CHAMPAIGN, Ill. — A small, rural community in central Illinois draws immigrants from Latin America and Africa to work in the local meatpacking plant. These displaced workers have made a new home in Beardstown, Illinois, but in many ways, they’ve also made a new town.
Many immigrants coming to the U.S. for factory jobs are taking advantage of opportunities in small towns like Beardstown, rather than big cities. In her new book, “Global Heartland,” published this month by Indiana University Press, University of Illinois urban and regional planning professor Faranak Miraftab looks at how this workforce is produced for the global labor market, how the workers maintain their lives and families on low-wage jobs, and how they’ve transformed the places they now call home.
She weaves the voices of the immigrants and the families they left behind into her analysis of the larger picture of globalization of the labor market.
Beardstown has drawn its large immigrant population mostly from Mexico, Togo and Congo. Global economic and trade policies that destroyed the livelihoods of these workers in their home countries contributed to their displacement, Miraftab said.

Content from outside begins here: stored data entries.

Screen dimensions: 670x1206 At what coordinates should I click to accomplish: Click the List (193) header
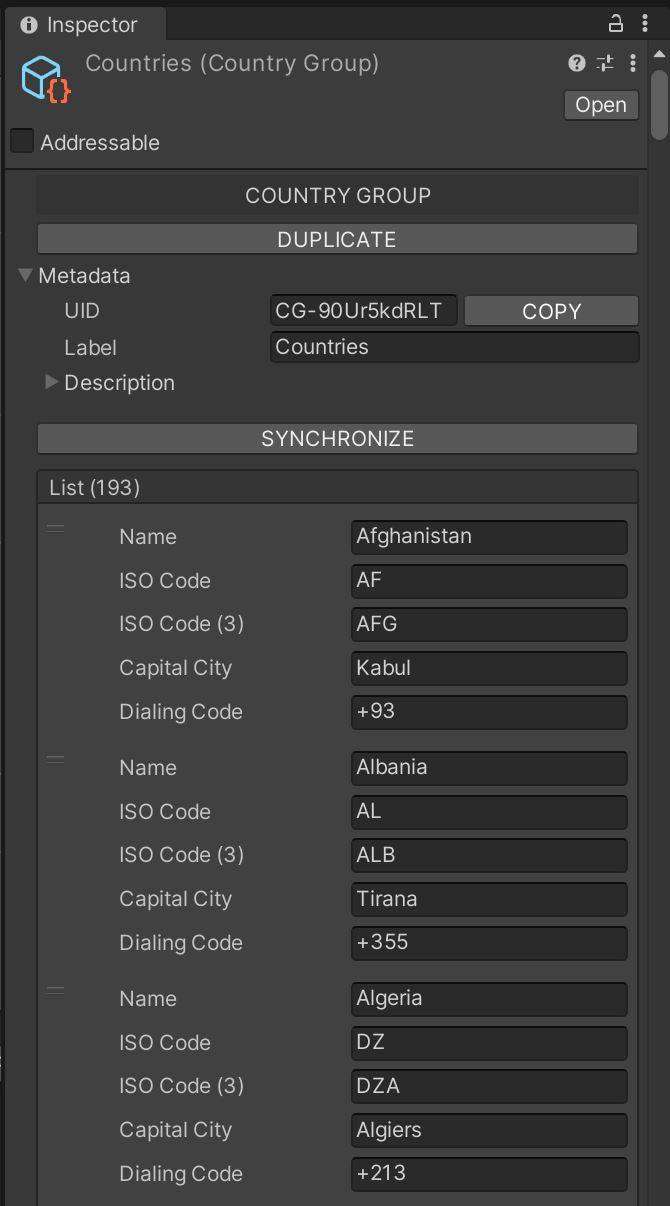(x=337, y=487)
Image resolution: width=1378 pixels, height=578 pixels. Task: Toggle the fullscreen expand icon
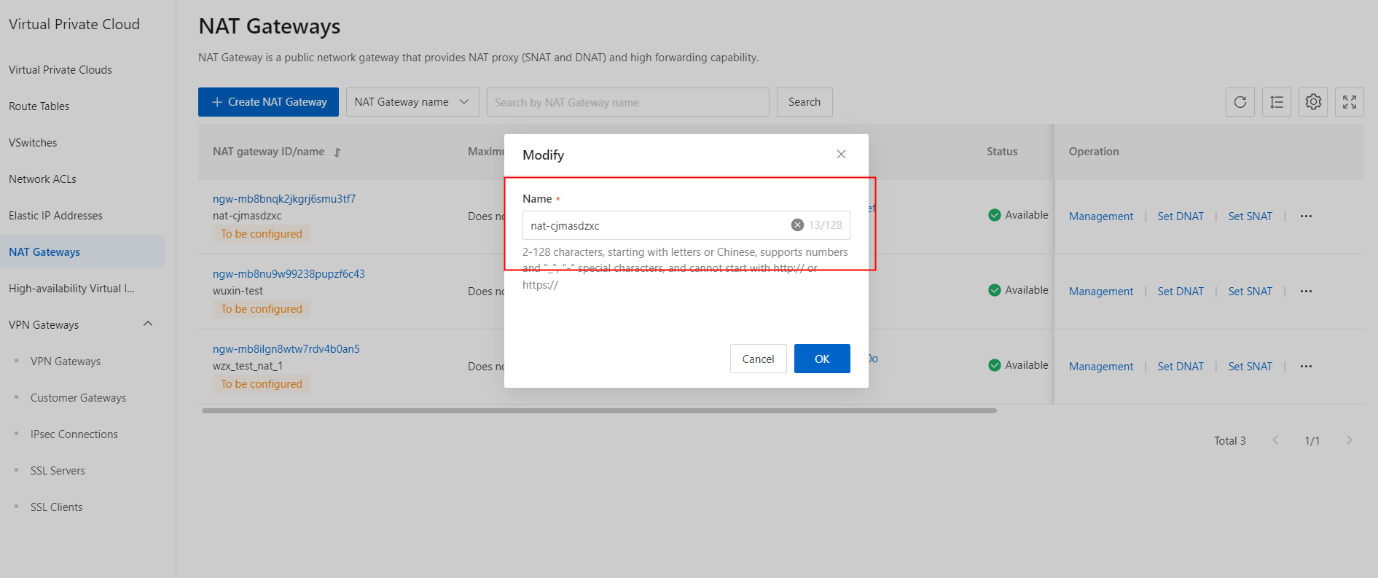coord(1350,102)
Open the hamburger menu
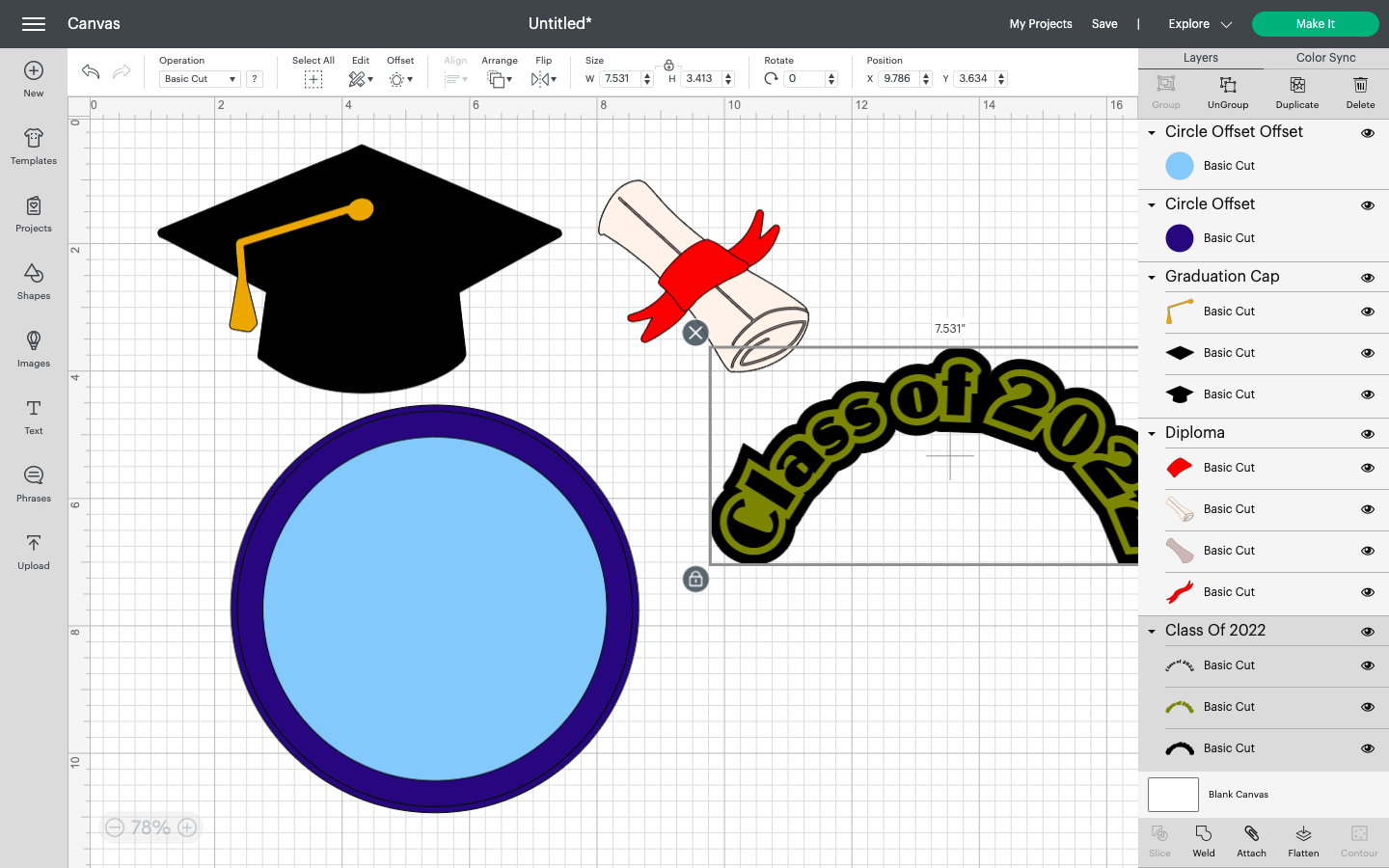Screen dimensions: 1389x868 [x=33, y=23]
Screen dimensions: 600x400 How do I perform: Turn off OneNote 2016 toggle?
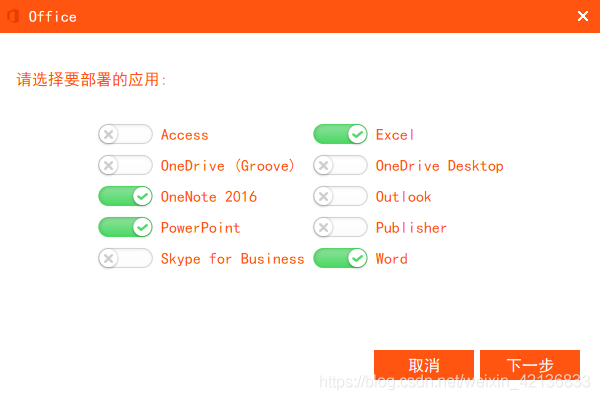[126, 196]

The jobs available to them in the U.S. are increasingly in rural communities, as a pattern of rural industrialization moves jobs such as those in meatpacking out of cities, she said.
The immigrants accept low-wage U.S. jobs that many American workers would not take; they are being assisted by those they left behind, Miraftab said. Back home, other family members are caring for the elderly relatives of the Mexican workers and the children of the Togolese workers, allowing the workers to remain here.

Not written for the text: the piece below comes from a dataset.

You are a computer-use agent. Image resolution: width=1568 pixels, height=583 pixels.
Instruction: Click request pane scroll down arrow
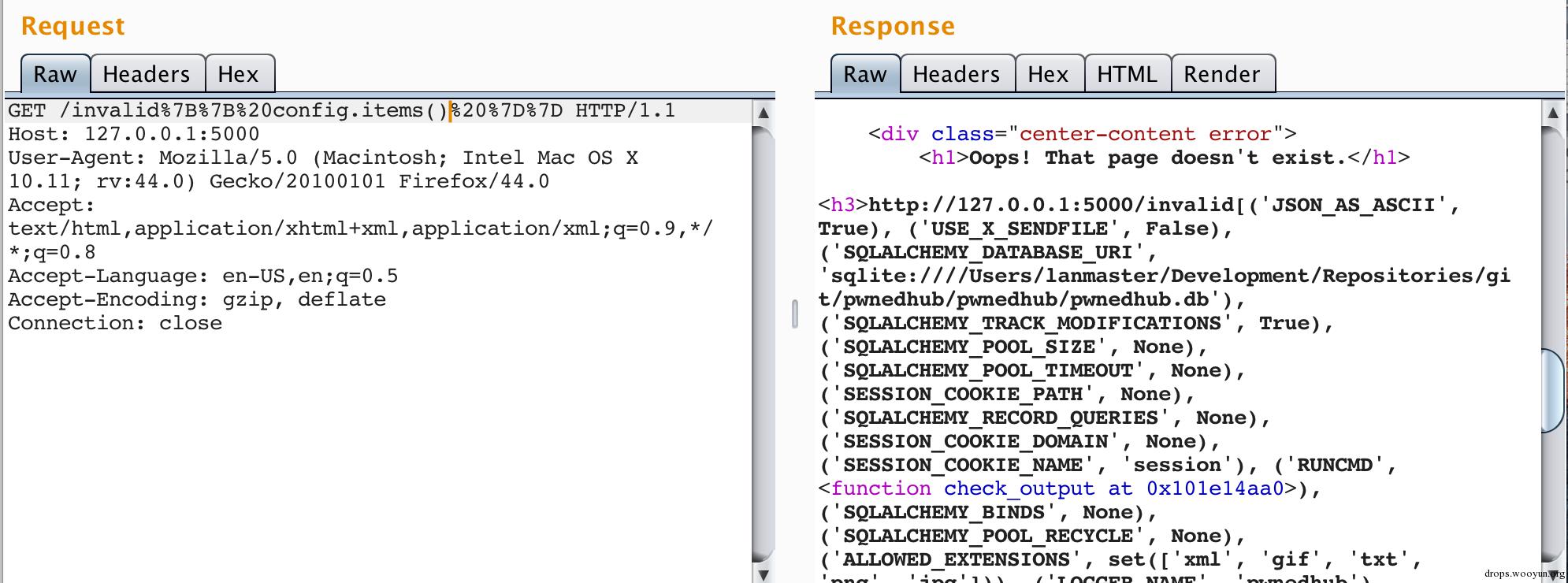764,573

“Also, in their imaginations, they believe that they can eventually go home and be set for life,” she said.
Further, if the immigrants become injured in the high-risk jobs they take, they return home where a whole range of institutions – public hospitals and nonprofit organizations – must provide the medical care they need. Knowing they’ll be taken care of helps, Miraftab said.
It is tempting to consider the immigrant laborers as exploited or as victims, Miraftab said. “To the contrary, they’ve been able to redefine racial relationships and renegotiate the racial and ethnic dynamics of the town.”
There was some violence against immigrants initially, she acknowledged. But, she noted, the Beardstown schools offer dual-language programs, there is no housing segregation that separates the immigrants from their American-born neighbors, and the library offers services in three languages. Soccer brings together immigrant and American children.
“There are lots of examples of how they’ve been able to transform socially this (previously) racist, all-white town,” she said. “The story that sees them as victims doesn’t quite fit.”
The book also looks at the later movement of African-American residents from Detroit to Beardstown and the racial dynamics between the black Americans, black Africans and Latin Americans.
The immigrants’ presence has helped transform Beardstown economically, as well.
“It’s amazing – in the middle of the Rust Belt, rural Illinois, which is being depopulated because they are losing younger folks – when you get to that landscape in Beardstown, they have a new school, a new library. It’s completely different from the rest of the depopulated Midwest,” Miraftab said.
The book title, “Global Heartland,” makes the point that “places assumed to be so isolated are so intensely connected to the rest of the world” – and not just economically, but also culturally.
Miraftab traveled to the towns in Mexico and Togo where many immigrants came from. In one Mexican village, upon her arrival she found a dozen people who knew about Beardstown or knew people who lived there. In contrast, almost none of her students know about Beardstown, a small city about 115 miles west of the Urbana campus.
“For (the Mexican residents), in a way, Beardstown becomes local,” Miraftab said.